What Distance Learning Taught Me About Good Teaching

Teacher Voices

There were still three months to go in the school year. My students had amazed me with how well they took to this strange new normal, but in recent weeks it seemed that everyone’s focus had started to wander. We all needed a new jolt of energy, so my co-teachers and I decided to make a big push for a fresh start when we introduced new schedules on March 1. 

As we prepared for the launch of the new schedules, I talked at length with my students. I texted their families. “We start at 9 o’clock sharp, please be on time!” And then, at 8:58 a.m, my internet connection went down. Reader,  I was not in my own Zoom room at 9 o’clock for the All-Important launch of our new schedule. 

As teachers, we are constantly told that we should hold ourselves and our students to high expectations. To this I can only say, ‘Yes and.’  Yes and, as last year made so abundantly clear, we must recognize that some things are outside of our control. And an essential element of our jobs is to model a healthy attitude and balance for our students.

Last year, as the SEL, social and emotional learning, teacher leader for my school, I attended monthly sessions with other SEL teacher leaders from Oakland Unified School District. Our role at our sites was to serve as SEL liaisons and to model best practices for SEL-integration. This is an essential task every year, but it took on a new resonance during a year of upheaval and reimagining. At one of our monthly sessions, Oakland Unified School District SEL Program Manager Aija Simmons framed an activity with a few words that stuck with me: “We know you are competent — you don’t need to perform competence.” 

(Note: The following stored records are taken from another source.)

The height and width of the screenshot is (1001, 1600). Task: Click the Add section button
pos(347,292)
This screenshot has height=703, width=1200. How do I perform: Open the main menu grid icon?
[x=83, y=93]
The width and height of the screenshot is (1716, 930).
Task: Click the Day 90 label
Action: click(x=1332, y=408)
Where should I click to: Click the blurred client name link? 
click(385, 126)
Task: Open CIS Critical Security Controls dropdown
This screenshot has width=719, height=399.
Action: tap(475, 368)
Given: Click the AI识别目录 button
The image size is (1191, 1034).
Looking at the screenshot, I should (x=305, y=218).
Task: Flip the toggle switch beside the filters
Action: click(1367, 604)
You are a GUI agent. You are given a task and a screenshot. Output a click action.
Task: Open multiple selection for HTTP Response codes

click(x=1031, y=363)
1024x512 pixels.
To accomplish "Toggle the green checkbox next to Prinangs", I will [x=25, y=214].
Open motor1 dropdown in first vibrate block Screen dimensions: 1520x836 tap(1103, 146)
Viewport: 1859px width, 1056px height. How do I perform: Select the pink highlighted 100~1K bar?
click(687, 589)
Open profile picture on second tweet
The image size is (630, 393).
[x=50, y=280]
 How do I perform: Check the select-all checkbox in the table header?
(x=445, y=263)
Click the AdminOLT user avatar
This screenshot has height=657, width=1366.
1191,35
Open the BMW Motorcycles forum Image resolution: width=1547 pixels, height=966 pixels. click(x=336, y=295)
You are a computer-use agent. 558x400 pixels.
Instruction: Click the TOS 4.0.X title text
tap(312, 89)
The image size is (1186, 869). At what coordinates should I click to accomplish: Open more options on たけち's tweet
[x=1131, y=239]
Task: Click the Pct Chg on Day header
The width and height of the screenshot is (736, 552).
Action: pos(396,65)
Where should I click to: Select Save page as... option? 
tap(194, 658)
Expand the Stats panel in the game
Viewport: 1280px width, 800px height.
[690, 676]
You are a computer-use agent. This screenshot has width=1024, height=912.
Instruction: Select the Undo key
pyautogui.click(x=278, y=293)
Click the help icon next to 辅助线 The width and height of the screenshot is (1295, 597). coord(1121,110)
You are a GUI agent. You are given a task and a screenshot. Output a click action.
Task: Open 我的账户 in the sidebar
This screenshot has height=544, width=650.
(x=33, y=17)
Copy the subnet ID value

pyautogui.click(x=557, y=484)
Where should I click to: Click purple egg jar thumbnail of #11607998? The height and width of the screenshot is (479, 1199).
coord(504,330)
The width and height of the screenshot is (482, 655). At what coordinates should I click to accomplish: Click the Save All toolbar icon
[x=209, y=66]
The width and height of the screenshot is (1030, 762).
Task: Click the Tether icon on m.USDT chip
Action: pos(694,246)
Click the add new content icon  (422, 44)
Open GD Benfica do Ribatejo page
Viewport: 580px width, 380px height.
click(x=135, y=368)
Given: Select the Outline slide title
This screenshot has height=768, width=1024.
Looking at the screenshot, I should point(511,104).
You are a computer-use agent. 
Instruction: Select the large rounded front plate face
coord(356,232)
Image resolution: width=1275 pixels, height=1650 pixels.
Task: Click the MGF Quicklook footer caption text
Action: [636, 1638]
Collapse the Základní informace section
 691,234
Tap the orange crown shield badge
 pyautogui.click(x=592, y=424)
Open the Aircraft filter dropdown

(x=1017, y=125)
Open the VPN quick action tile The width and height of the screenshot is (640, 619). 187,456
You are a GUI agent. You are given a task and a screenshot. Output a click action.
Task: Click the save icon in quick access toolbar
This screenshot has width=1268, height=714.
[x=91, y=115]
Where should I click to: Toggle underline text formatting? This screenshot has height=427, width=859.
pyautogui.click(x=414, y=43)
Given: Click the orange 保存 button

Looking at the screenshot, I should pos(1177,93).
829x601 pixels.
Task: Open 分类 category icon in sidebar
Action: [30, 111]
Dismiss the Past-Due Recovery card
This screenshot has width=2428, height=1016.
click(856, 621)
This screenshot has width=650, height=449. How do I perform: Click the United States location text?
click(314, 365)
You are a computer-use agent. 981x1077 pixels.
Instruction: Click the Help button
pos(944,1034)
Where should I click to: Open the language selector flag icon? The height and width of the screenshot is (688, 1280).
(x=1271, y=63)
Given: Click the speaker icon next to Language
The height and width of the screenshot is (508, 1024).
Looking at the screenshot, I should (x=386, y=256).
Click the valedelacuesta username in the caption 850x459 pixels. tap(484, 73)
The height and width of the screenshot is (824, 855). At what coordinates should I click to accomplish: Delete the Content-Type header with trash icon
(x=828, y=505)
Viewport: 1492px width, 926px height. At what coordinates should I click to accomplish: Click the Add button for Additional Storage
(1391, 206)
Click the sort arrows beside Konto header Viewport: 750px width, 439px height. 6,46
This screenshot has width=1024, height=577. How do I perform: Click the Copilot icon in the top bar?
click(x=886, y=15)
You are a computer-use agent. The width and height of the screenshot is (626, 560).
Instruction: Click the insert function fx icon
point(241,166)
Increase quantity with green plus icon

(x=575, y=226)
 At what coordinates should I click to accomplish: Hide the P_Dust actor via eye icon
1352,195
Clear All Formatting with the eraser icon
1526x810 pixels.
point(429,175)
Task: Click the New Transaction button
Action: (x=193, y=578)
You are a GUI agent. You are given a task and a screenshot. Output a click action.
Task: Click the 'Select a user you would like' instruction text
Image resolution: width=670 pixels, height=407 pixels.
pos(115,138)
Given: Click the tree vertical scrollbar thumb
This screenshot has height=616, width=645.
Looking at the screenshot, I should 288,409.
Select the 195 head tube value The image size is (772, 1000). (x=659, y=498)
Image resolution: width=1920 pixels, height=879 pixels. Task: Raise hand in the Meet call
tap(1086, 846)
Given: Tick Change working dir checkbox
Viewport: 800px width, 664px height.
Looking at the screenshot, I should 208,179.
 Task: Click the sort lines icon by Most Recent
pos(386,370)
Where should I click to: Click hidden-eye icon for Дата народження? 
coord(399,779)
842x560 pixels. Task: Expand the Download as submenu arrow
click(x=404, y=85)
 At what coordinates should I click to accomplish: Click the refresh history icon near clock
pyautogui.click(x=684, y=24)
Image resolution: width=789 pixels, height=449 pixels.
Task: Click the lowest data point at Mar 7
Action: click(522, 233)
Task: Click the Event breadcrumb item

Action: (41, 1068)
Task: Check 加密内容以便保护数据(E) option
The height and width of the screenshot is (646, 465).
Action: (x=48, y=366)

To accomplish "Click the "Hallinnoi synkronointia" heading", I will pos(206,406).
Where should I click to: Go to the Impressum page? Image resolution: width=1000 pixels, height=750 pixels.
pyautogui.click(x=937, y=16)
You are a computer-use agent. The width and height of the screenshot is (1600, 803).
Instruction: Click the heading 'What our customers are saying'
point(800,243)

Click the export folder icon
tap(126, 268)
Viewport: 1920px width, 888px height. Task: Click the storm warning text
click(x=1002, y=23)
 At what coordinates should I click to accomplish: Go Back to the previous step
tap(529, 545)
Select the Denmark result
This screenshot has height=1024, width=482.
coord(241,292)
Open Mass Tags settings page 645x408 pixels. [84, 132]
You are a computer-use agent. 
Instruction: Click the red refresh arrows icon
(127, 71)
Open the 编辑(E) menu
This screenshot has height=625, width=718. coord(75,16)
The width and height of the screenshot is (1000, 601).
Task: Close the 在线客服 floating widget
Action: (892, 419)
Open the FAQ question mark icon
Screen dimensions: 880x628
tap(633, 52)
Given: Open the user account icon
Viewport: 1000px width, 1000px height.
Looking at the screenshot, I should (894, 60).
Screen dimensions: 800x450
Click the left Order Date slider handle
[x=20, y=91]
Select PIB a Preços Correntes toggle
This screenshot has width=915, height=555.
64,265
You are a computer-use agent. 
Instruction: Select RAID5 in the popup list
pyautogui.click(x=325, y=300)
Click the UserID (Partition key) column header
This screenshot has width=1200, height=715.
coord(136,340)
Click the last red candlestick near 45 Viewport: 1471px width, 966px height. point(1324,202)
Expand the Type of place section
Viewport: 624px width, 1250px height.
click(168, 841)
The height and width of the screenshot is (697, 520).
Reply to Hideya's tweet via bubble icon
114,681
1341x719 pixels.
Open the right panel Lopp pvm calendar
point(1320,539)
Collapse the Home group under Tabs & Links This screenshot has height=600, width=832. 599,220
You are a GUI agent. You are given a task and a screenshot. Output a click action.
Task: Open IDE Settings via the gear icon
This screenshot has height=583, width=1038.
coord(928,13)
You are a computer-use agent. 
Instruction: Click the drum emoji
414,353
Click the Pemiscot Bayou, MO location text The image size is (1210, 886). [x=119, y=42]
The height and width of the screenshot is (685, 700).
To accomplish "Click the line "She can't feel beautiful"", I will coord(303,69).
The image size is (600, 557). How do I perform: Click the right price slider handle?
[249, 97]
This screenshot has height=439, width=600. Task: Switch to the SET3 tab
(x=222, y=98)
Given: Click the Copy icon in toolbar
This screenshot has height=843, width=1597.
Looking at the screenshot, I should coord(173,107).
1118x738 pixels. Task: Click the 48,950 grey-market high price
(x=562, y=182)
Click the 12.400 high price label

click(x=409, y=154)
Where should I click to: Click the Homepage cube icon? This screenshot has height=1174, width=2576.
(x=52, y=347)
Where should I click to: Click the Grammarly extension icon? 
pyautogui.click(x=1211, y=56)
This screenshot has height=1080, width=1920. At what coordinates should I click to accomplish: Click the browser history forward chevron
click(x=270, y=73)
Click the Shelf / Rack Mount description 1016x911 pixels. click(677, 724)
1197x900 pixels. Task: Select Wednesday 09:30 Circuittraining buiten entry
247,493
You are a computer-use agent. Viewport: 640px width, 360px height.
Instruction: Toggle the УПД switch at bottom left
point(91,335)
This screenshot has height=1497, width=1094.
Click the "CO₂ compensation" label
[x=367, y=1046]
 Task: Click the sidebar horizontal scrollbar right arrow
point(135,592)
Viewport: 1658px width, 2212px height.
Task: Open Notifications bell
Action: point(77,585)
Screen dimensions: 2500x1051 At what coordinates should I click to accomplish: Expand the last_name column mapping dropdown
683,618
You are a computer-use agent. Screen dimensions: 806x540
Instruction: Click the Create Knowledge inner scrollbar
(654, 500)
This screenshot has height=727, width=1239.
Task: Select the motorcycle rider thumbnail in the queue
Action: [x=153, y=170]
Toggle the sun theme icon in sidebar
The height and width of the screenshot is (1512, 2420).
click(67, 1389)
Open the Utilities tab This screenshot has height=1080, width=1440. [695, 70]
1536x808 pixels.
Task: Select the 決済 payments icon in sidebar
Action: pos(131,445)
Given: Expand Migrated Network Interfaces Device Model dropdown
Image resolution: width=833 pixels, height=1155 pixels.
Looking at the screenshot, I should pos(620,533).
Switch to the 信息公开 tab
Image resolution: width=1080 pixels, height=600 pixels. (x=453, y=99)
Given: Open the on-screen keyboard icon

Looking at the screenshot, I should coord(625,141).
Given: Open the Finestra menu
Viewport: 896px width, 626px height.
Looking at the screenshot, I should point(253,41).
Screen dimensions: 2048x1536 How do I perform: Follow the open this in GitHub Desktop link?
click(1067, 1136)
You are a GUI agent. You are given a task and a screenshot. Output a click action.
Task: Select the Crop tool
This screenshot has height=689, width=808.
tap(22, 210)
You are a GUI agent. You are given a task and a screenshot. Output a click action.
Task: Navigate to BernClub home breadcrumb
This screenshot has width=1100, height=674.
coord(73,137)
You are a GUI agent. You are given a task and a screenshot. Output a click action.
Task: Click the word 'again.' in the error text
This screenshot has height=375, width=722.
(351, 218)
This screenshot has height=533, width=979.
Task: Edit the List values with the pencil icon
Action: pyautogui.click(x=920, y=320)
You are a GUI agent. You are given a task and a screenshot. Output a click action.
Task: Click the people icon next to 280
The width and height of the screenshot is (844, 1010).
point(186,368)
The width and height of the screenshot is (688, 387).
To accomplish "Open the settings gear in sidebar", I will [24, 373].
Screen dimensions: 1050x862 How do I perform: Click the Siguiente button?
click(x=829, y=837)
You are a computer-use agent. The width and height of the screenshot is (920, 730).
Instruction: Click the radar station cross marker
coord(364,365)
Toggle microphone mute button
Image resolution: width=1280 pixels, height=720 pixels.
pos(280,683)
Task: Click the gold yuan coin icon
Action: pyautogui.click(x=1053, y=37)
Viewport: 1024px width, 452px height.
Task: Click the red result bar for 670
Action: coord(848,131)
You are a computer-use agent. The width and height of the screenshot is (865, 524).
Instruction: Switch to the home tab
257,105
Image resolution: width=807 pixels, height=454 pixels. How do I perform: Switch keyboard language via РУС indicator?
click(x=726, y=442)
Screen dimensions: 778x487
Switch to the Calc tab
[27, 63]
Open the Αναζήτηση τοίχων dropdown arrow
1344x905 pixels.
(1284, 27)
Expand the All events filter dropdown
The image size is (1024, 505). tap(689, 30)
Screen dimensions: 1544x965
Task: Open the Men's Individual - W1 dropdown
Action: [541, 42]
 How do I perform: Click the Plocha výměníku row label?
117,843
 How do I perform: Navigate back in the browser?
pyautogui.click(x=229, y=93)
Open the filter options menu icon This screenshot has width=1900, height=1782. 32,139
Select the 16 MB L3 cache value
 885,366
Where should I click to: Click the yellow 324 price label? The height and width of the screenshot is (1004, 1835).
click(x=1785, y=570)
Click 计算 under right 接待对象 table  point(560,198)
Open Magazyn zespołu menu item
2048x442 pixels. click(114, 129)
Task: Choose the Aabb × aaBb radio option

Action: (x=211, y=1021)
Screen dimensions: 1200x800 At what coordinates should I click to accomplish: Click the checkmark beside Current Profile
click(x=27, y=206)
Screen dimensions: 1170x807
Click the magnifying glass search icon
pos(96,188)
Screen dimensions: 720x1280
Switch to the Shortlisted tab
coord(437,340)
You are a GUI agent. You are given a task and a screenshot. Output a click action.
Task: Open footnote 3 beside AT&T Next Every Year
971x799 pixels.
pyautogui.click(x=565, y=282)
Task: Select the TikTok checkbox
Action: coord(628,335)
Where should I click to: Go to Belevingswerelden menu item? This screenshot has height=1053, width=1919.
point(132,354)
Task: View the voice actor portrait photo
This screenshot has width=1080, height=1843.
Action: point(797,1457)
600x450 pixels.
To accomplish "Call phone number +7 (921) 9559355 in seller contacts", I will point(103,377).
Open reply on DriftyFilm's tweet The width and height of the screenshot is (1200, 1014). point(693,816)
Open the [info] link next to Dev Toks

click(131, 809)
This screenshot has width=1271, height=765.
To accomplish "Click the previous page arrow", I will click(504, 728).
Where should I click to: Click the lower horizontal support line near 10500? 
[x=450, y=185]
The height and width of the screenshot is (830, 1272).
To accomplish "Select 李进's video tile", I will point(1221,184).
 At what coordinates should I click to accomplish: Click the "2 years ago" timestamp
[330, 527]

I turned this phrase over in my head throughout last February. So as we started class a few minutes late on March 1st, I didn’t pretend nothing unusual had happened, I didn’t wave it off, nor did I abjectly apologize. I took a deep breath, laughed, and accepted that this was a huge — albeit unexpected! — opportunity. I talked through what had happened with students, and modeled the kind of attitude I wanted to cultivate in my students. I had tried, and things hadn’t gone to plan. That happens sometimes, and it’s not the end of the world. 

There are so many things that, like lousy internet, lie outside the bounds of our students’ control. Chris couldn’t find himself a quiet place for Zoom class in a one-bedroom apartment with four siblings and  Marlhin couldn’t make her new baby brother sleep quietly through the night. We absolutely should model high expectations for ourselves and our students, but always alongside the understanding that life is complicated, and we’re all humans. I want my students to know that they don’t  have to perform and I want them to have compassion for themselves and others. The tragicomic timing of that particular internet failure drove home for me the power that I have in shaping the stories my students tell about themselves as they navigate the inevitable challenges of life — it’s a power I have been more intentional about ever since. 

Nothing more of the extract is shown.